It would be hard to imagine a more distasteful story about a prime minister and a farmyard animal than the one circulating about David Cameron and a dead pig. Thanks, it seems, to the apparent indiscretion of some of his former fellow students and current fellow Tory politicians, we now know more than we might like about alleged initiation ceremonies during his time at Oxford. Even if there is no basis to these rumours, it’s not the sort of thing that makes for a jolly anecdote when entertaining, say, the President of Botswana.
Whatever the facts of this bizarre allegation, we already knew that Mr Cameron, George Osborne and Boris Johnson were rich, spoiled, braying brats while undergraduates. We have long known that their life experiences are far removed from the British people, and that they have little instinctive understanding of the plight of the poor.
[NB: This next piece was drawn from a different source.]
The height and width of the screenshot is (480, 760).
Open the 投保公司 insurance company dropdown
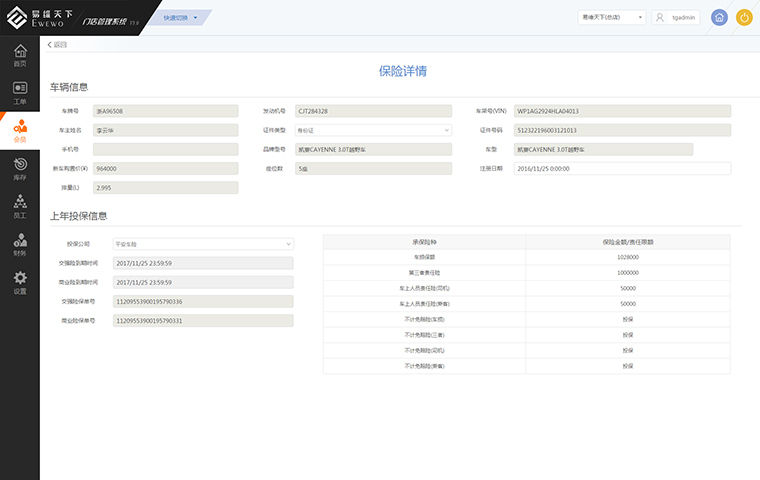pyautogui.click(x=202, y=243)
“Pig-Gate” has little to do with politics; the Bullingdon Club, to which all three belonged, has little more. Did smashing up a restaurant lead inexorably to the national living wage? Did humiliating members of the public less wealthy than them (as some members are alleged to have done) determine policy on affordable housing in London two decades hence?
It is inevitable that such gossip, no matter how inconsequential, tends to rise to the surface when someone reaches high office. What is a little odd is that it has taken so long for the allegations of bacon-flavoured misdemeanours to make it to the front page of a newspaper. They are, however, remarkable.
At a stage in his Oxford degree course when, at an equivalent moment in theirs, Harold Wilson was swotting, Margaret Roberts was making earnest speeches to the university Conservative Association and Tony Blair was pretending to be Mick Jagger, it is suggested that Mr Cameron was out of his own head – and into that of a dead pig. It is an image that, unfortunately, true or not, sticks in the mind.